= Johann Jakob Fried =

German obstetrician

Johann Jakob Fried (21 April 1689, Strasbourg, France - 3 September 1769, Strasbourg) was a obstetrician who lived in an area then controlled by France. He is sometimes referred to as the "Father of German midwifery". His son, Georg Albrecht Fried (1736-1773), was also a noted obstetrician.

In 1710 he obtained his doctorate from the University of Strasbourg with a dissertation thesis titled ""De cordis palpitatione". From 1728 onward, he was director of the Prätor Franz Josef von Klinglin municipal midwifery school in Strasbourg, a popular school that attracted students from throughout Europe. He was considered an excellent teacher, and he played a major role during the advent of scientific obstetrics in Germany. Among his better known pupils was future Göttingen professor, Johann Georg Roederer.

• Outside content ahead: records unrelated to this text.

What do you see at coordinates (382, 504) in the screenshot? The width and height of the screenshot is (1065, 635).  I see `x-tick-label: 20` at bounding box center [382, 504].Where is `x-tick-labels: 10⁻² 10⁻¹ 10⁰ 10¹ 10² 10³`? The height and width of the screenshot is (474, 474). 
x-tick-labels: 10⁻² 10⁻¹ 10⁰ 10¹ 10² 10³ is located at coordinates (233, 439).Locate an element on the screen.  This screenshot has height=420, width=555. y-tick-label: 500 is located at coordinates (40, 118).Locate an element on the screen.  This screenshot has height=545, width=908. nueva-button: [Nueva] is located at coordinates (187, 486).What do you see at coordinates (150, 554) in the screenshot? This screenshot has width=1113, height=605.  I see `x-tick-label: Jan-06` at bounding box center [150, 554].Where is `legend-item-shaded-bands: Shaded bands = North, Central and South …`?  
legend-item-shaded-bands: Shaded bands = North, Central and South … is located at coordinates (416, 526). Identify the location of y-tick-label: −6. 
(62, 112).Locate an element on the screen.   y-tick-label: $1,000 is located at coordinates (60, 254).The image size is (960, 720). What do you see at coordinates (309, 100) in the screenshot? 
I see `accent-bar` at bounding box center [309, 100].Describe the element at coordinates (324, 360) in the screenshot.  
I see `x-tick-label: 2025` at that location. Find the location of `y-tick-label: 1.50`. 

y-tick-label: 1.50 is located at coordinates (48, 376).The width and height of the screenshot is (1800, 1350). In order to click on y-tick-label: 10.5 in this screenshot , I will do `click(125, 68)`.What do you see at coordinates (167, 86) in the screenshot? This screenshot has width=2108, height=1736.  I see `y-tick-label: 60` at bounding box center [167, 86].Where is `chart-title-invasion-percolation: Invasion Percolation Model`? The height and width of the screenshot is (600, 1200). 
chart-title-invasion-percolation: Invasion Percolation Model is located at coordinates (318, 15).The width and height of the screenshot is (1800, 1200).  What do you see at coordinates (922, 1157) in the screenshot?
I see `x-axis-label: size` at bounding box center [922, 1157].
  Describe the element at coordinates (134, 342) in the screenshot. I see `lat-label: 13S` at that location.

== Works associated with Johann Jakob Fried ==
- "Praelectiones materiae medicae D.D. Paul. Hermanni ... / Pensum IV." (as contributor), 1709.
- "Gravidarum urinae suppressio, non remidiis internis, sed catheteris adplicatione, unicae curanda", in: Acta physico-medica Ac. Caesareae Leopoldino-Carolinae, ebd. 1742, S. 422-25.
- "La vie et l'œuvre François Mauriceau : introduction de ses idées en Alsace au XVIIIeme siecle par Johann Jakob Fried et son fils Georg Albrecht", by Bénédicte Marie Catherine Luff, Strasbourg, 1983.